こうして大きく二分された勢力にそれぞれ呼応する形で、近代社会は二つの顔を持つことになります。

ピコ・デッラ・ミランドラの仲間たち(※引用者注:著者の用いるレトリックで、富裕者や有力者を指す)にとっては、文明とは「自分を自らの望み通りのものにする」明るく澄んだ呼びかけであり、この自己主張の自由に制限を設けることは、おそらくは文化的秩序のための避けがたい、しかし悲しむべき義務であり、支払う価値のある代価に該当した。「怠惰で情念に支配されている大衆」にとって、文明は何よりもまず、かれらがもっているとされる不健全な傾向を抑制することを意味した。そのような傾向は、もし解放されたならば、規律正しい共同生活を破壊するものとされたのである。近代社会のこの二つの部分に属する人々にとって、提供される自己主張の機会と要求される規律のミックスの割合は、まったく異なっていた。
(※下線は引用者による)

コミュニティ 安全と自由の戦場

「コミュニティ」の慣習や決まりといった「古いルーティン」から解放された怠惰な大衆を、「産業革命」と呼ばれたムーブメントの中で「工場」に引っ張り出して「仕事」に縛り付けるためには、「新しいルーティン」が必要だったのです。
そうして、常に大衆を監視し、管理し、規律を強要する「パノプティコン(一望監視施設)的」な権力が形成されていったのでした。

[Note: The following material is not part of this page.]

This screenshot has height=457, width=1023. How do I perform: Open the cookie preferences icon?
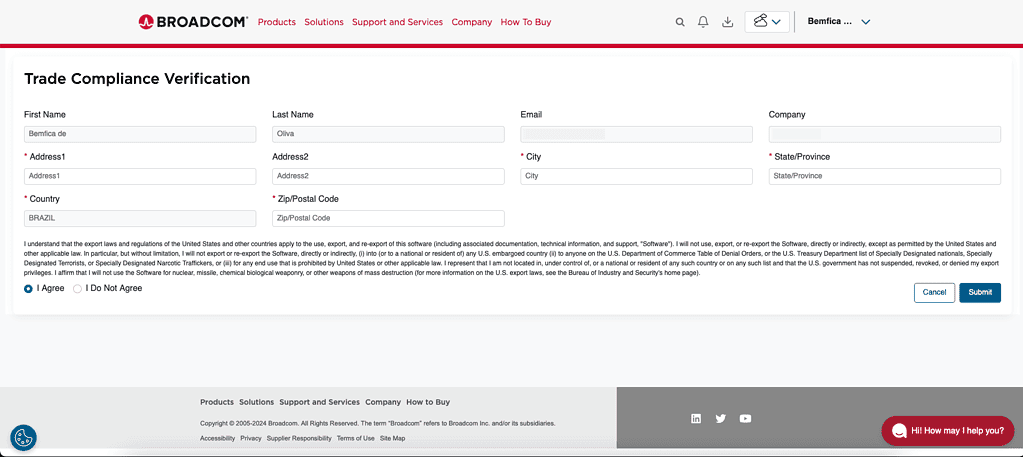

一言で言えば、大転換の時代は、関与 engagement の時代であった。

コミュニティ 安全と自由の戦場

前世紀的な近代の特徴として、支配者と被支配者は共に依存する関係であったことが挙げられます。
労働者が働かねば、工場主はその富を増大させることができないわけですが、そのための方法として、権力を持つ人々は積極的な「関与」、つまり管理を強める方針をとったのが、産業革命初期の時代でした。

しかし、このパノプティコン型の権力は、コストがかかり、しかも膨れ上がる一方、という欠陥を持っていました。
(部下がきちんと仕事をしているか疑えば疑うほど、マネージャーの時間が管理にばかり費やされてしまうように)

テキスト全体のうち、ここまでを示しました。